I came from another multiplayer card game, Vampire: The Eternal Struggle. That game is exclusively multiplayer, with 5 player tables being best and 4 player tables acceptable when the number of players is not divisible by 5. The game just doesn't work 1v1.
Most often a tournament is played in 3 preliminary rounds with one final table of 5 players. The best scores determine the final table. Originally your score was only the number of players you ousted (defeated) and also one additional point if you were last man standing. If you swept the table you got 5 victory points (VP) that round. Since it is a multiplayer game (and even some of the game mechanics, like voting almost require it) deals are to be expected. However, some players would make deals to divide up the victory points by saying I'll help you win (get 3 VPs) if you help me oust my prey (1 VP) and let me withdraw (a way to leave the game "alive" for 1 VP). If the tournament didn't consist of a large number of players you could comfortably get the finals by taking 2 VPs each round and never winning a table. Sometimes this table splitting got so bad that players started doing it in the first couple turns or even on turn one. To combat this, a new point measure was added, the Table Win (TW). Each 5 (or 4) player table would only have 1 TW, and you had to earn at least 2 VPs and more than anyone else at the table (5-0-0-0-0, 4-1-0-0, 3-2-0-0-0, 2-1-1-1-0 for example) to get the TW. Table Wins were the first consideration in making the finals, so now the player that had 1 TW and 3 VPs placed higher than someone would traded VPs but never won a table with 0 TW and 6 VPs.
This really helped and also led to another rule, Play to Win.

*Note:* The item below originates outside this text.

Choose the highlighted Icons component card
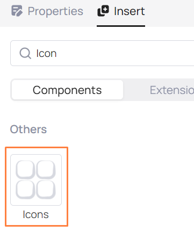 point(37,186)
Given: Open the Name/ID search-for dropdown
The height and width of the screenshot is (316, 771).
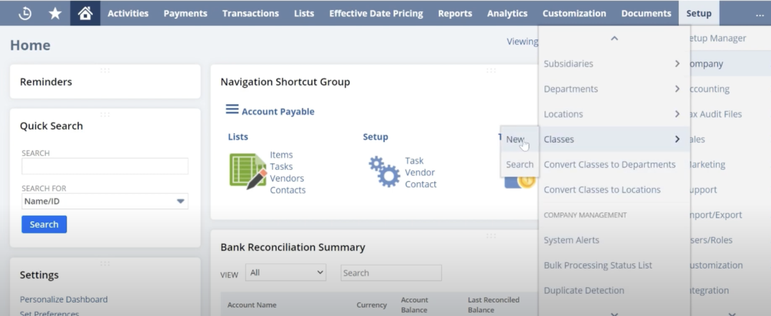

If you had a reasonable chance of winning a table a judge could forbid you from taking a bad play that would hand the table to someone else. This was to fight collusion. In round 3 if you already had 2 TW you were probably guaranteed a spot in the finals in all but the largest tournaments and could try to throw your last table to a friend (you didn't "need" the TW). With Play to Win you had to try and get that TW if possible. Once there was no longer a reasonable chance of getting the TW you were to try and maximize your VPs. So there was still the opportunity to make a deal for VPs once you couldn't win, but colluding undetected was very difficult.
Finally a rule for just the final table was added late in the life of the game. One player wins, all other finalists tie for second. This eliminated the situation where two players have a chance at winning and a third player can become kingmaker by making a deal for second place. With only one winner, there is no reason to deal for VPs because you still tie for second if you don't win.
I think the Table Win concept could be easily applied to Melee. I don't know if it would have made a difference to the top 16, but my guess is that someone went 1st, 4th, 4th and missed the cut to someone that went 2nd, 2nd, 2nd because they sold first place each round. On both my second and third round I had players trying to deal for second place, but doing it the other way. Someone with a strong shot at first tried to convince someone to hand them the game by offering second place. Maybe its just me, but I'd rather see the leader get ganged up on by the table then see someone get bribed to end the round early by giving away first in exchange for being boosted to second.
I was fortunate enough to make the top 16 and I really appreciated that only first place advanced to the finals. Nobody cared about second place at that table because it meant the same as fourth, you're done.
I don't know if final table is 1 first and 3 tied for second, but I don't think it would hurt. One problem might be the reward for winning. Designing a card is something you can share with your friends, so the prize itself is an incentive to boost your friend if you cannot win on your own.
I hope something can be worked out, because I really like playing Melee with my friends and would like to enjoy playing it in tournament.